What you have to do:
Below this line is a set of entries; quote exactly the lines from the line that contains "This screenshot has width=1568, height=700." to the line that contains "Given: Show hidden system tray icons", both lines included.

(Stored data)
*** Begin section ***

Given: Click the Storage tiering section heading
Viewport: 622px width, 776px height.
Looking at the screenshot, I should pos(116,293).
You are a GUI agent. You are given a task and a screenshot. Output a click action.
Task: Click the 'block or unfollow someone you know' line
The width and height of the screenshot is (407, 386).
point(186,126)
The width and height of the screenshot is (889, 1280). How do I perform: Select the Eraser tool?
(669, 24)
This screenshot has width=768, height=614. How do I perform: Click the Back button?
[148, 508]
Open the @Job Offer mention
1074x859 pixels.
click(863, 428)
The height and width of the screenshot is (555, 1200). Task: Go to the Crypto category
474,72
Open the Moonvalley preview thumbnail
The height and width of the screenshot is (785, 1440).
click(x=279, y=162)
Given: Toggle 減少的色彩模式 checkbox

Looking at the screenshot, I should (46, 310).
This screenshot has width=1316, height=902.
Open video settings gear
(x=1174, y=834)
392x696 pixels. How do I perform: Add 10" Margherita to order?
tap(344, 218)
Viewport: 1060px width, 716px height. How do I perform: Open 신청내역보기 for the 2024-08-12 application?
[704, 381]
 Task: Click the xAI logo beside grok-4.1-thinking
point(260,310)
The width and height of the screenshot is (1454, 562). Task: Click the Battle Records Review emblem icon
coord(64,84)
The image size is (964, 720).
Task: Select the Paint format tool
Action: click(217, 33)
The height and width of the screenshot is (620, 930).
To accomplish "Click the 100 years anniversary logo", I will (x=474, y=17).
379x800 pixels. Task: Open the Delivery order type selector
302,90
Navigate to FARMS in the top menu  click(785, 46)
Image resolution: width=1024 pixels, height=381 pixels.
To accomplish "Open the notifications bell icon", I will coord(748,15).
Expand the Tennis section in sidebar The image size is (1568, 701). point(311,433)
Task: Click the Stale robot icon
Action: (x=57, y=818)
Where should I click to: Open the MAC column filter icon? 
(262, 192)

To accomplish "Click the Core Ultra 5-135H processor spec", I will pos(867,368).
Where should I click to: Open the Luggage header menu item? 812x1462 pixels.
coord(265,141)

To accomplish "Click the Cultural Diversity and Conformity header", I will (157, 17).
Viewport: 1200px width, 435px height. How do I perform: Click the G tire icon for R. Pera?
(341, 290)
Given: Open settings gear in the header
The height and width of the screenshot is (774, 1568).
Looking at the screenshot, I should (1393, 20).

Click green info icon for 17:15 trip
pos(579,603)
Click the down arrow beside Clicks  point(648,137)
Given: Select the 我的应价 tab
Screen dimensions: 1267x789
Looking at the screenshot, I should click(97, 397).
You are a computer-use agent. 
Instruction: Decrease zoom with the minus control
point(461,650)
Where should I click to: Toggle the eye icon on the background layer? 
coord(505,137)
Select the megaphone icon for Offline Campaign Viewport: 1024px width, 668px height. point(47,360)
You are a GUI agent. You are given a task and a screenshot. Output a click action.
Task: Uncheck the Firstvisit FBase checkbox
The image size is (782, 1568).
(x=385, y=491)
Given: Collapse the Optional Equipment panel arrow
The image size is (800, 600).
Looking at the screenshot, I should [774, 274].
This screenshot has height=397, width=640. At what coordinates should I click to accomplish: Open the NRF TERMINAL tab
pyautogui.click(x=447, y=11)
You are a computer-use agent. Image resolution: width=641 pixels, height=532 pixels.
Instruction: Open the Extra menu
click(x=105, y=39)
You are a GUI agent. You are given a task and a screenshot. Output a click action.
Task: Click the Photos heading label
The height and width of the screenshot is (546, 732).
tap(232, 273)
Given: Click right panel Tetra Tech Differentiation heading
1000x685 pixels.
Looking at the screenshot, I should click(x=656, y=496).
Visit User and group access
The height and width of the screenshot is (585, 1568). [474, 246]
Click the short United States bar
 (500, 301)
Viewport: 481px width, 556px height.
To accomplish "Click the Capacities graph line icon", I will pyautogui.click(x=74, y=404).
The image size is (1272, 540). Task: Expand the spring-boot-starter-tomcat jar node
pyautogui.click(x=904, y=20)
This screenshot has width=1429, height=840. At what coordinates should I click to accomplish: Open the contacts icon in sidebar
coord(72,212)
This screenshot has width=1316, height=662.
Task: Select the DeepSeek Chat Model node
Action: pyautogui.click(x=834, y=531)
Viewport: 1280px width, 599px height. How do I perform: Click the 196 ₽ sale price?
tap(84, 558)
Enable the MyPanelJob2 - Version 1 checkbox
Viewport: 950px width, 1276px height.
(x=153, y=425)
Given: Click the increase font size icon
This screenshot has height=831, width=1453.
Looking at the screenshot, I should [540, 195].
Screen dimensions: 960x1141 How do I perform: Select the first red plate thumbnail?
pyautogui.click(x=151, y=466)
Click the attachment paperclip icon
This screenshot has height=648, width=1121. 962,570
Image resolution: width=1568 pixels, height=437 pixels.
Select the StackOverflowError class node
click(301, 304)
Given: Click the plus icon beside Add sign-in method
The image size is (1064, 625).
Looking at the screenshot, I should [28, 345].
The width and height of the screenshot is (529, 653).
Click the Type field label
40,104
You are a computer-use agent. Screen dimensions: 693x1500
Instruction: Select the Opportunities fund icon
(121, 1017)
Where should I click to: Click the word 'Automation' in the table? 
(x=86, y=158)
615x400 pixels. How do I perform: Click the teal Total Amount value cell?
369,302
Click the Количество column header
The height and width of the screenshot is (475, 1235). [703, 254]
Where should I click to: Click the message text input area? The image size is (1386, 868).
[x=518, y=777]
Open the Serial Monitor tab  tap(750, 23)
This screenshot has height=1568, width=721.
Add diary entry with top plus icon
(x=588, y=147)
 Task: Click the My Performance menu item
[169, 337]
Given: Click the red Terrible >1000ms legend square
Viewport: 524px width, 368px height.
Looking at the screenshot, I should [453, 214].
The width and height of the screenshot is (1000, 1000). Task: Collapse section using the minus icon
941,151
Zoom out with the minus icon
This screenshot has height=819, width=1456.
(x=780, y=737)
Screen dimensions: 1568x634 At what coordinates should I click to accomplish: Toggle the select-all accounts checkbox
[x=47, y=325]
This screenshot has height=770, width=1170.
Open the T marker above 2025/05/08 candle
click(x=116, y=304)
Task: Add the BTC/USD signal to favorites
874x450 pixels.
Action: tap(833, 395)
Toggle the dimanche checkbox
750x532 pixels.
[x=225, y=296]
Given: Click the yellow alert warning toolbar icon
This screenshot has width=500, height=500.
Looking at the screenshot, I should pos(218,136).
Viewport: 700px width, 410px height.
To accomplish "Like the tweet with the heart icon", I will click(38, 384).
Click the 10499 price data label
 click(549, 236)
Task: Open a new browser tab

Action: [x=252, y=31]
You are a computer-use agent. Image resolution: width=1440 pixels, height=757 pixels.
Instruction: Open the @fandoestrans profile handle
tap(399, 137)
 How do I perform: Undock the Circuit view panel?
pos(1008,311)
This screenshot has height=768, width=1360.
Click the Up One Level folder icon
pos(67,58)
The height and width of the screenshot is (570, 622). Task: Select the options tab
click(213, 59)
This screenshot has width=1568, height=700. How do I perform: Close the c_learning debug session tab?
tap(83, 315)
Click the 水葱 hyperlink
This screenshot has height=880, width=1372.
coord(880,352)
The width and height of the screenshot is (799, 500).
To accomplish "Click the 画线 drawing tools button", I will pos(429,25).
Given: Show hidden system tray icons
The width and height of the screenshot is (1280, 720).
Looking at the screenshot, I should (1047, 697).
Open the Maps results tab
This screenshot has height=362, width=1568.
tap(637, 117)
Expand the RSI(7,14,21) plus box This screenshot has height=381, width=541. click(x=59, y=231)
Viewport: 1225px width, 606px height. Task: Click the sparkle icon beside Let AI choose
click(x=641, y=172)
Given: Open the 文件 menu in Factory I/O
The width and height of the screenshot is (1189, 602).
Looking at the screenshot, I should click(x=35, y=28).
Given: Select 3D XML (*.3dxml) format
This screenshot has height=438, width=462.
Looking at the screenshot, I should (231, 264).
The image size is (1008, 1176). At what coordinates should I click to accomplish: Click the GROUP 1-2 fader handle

*** End section ***

Result:
This screenshot has width=1568, height=700. How do I perform: Close the c_learning debug session tab?
tap(83, 315)
Click the 水葱 hyperlink
This screenshot has height=880, width=1372.
coord(880,352)
The width and height of the screenshot is (799, 500).
To accomplish "Click the 画线 drawing tools button", I will pos(429,25).
Given: Show hidden system tray icons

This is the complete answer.